今回でこの話はおしまいであり,やっと cool な matrix が登場する.
さて,ある三次元のベクトル [x1 x2 x3]' =
x1
[x2]
x3
を考える.(ここで ' は転置を示す.) この各項の差分を考えると,[(x1 - 0) (x2 - x1) (x3 - x1)]' である.これのような右辺を作る Matrix A を考える.なんでこんなものを考えるのかはちょっと後の楽しみにしておこう.それは,
[ 1 0 0
-1 1 0
0 -1 1]
である.検算してみよう.(数式が乱れるので,毎回改行している.)
[ 1 0 0
-1 1 0
0 -1 1]
[x1
x2 =
x3]
[x1 - 0
x2 - x1
x3 - x2 ]
たとえば,[x1 x2 x3]' = [1 4 9]' を考えると,
[ 1 0 0
-1 1 0
0 -1 1]
[1
4 =
9]
[1
3
5 ]
であって差分を示している.ところで,この Matrix A には逆行列があり,それ
は,B
[1 0 0
1 1 0
1 1 1]
である. A B を計算してみると,
[ 1 0 0
-1 1 0
0 -1 1]
[1 0 0
1 1 0 =
1 1 1]
[ 1 0 0
(-1+1) 1 0 =
(-1+1) (-1+1) 1]
[1 0 0
0 1 0
0 0 1]
となる.したがって,A^{-1} = B である.もうちょっと我慢してつきあって欲しい.B は何をしているのかというのを見てみよう.
Bx =
[ 1 0 0
1 1 0
1 1 1]
[x1
x2 =
x3]
[x1
x1 + x2
x1 + x2 + x3]
つまり B は全部足している.さて,A は差分であって,B は和であった.ここで私は驚いた.差分というのはどちらかというと線形代数よりも微積分に属する考えである.微積分では,差分は,d/dx である.和は \int である.この行列は,
A ... d/dx
B ... \int
である.ところで,A^{-1} = B であるので,
A^{-1} = {d/dx}^{-1} = B = \int
===> {d/dx}^{-1} = \int
つまり,A を演算として考えると,微分であり,その inverse は B,つまり積分である.どうだ,驚いたでしょう.行列の inverse が微積分の基本定理と数学のアナロジとして成立しているのだ.私はこれは cool な Matrix だなあと思うが,まあ,別に私が思うだけで,きっとそう思わない人は沢山いるだろうなあ.

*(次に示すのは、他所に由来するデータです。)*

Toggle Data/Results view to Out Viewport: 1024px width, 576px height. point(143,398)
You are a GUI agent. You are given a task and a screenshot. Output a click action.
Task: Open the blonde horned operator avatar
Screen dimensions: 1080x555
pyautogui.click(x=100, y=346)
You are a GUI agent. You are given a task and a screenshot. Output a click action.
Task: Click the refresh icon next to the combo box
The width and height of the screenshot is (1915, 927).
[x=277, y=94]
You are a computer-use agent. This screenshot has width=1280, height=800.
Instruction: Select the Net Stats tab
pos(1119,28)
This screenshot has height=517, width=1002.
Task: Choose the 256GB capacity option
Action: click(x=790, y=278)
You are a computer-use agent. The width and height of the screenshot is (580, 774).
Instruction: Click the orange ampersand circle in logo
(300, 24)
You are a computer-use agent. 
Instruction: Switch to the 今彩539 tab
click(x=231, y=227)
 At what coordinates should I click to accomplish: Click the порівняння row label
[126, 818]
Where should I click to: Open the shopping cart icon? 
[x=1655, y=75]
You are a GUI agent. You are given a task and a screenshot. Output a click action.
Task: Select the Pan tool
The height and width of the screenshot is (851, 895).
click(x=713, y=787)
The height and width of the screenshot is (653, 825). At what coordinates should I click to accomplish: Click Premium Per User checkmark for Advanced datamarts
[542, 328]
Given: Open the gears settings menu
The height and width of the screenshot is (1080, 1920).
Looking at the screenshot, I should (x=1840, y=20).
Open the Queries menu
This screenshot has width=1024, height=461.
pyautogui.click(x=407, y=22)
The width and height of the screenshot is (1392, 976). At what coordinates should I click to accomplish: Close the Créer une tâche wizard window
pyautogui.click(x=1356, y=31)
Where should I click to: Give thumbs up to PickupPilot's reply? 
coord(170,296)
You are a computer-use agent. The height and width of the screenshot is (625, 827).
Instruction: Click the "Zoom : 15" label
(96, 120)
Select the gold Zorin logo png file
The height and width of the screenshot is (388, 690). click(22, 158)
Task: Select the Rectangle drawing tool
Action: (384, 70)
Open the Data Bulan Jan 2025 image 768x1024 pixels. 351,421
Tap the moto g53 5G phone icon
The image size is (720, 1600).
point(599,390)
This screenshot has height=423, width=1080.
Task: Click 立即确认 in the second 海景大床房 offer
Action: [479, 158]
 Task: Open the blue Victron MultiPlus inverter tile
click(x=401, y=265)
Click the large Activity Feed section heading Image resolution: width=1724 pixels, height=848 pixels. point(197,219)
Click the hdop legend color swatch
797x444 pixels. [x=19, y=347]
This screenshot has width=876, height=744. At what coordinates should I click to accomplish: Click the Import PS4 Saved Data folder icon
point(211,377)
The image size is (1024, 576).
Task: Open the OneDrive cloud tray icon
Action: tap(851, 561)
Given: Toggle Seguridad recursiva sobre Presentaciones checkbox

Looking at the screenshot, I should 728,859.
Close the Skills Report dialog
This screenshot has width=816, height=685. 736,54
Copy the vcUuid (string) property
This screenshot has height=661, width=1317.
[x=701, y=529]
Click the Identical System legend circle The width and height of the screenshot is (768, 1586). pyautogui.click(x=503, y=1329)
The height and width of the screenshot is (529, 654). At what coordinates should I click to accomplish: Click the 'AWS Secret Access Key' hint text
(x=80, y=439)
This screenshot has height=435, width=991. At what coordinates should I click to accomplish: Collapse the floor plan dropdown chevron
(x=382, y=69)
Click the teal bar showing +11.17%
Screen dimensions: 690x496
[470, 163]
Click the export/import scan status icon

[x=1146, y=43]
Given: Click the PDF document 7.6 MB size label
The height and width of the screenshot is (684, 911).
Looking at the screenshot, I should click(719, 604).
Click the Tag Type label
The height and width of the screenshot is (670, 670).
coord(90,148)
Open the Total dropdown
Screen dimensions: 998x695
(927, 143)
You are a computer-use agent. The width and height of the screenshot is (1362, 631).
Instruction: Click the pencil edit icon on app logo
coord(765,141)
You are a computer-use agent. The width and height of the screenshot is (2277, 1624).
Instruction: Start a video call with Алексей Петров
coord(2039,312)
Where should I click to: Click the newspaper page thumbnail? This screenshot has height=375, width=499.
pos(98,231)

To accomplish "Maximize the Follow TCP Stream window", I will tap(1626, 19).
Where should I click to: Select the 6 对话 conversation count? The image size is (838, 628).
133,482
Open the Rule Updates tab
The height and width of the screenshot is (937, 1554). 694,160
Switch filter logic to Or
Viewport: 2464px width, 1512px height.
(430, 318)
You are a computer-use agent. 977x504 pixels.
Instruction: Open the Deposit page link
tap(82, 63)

この話は最近私の中でホットな Gilbert Strang の Introduction to LINEAR ALGEBRA という本に出てくる例題である.こういう話が逆行列の話の中で出てくる.普通の本では逆行列が Calculus とのアナロジになる,などというような話はなかなかないことと思う.私は Gilbert Strang の本が好きである.
ところで.私と同じ位怠け者の人のために,これを計算する octave code を以下に示しておく.
--- BEGIN diff_and_int.m ---
a = [1 0 0; -1 1 0 ; 0 -1 1]
inv(a)
--- END diff_and_int.m ---
このコードを 'octave diff_and_int.m' のようにして実行すると,マトリックス B が出力されるのがおわかりだと思う.